**WHAT IS BEING ASKED:** Each line of the data below that contains "computer" must be copied.
BEGIN PROVIDED DATA
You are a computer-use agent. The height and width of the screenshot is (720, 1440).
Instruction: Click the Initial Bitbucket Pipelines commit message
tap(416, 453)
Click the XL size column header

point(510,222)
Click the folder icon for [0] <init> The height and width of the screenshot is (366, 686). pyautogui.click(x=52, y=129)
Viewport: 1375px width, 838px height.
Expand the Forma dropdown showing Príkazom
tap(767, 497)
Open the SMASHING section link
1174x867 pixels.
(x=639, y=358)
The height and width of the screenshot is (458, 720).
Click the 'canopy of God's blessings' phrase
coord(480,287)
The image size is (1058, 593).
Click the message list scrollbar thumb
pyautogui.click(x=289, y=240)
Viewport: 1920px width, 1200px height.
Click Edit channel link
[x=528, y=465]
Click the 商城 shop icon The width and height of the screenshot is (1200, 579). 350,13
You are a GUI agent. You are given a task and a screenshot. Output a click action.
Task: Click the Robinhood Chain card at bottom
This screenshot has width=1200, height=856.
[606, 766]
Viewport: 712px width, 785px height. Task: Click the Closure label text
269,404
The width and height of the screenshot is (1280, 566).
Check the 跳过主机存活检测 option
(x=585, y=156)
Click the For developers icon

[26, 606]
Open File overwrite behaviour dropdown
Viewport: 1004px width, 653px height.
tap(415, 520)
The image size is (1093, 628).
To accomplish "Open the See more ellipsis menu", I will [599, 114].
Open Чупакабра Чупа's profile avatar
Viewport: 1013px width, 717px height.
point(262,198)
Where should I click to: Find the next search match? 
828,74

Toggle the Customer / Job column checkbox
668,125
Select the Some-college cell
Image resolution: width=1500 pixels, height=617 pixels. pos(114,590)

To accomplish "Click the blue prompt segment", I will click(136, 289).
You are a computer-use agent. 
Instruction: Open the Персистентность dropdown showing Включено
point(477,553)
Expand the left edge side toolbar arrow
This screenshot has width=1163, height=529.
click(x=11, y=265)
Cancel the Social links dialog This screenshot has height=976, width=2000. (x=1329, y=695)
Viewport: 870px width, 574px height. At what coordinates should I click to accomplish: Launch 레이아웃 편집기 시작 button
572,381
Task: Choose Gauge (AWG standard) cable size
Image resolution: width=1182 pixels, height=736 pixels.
END PROVIDED DATA
**SOLUTION BELOW:**
You are a computer-use agent. The height and width of the screenshot is (720, 1440).
You are a computer-use agent. 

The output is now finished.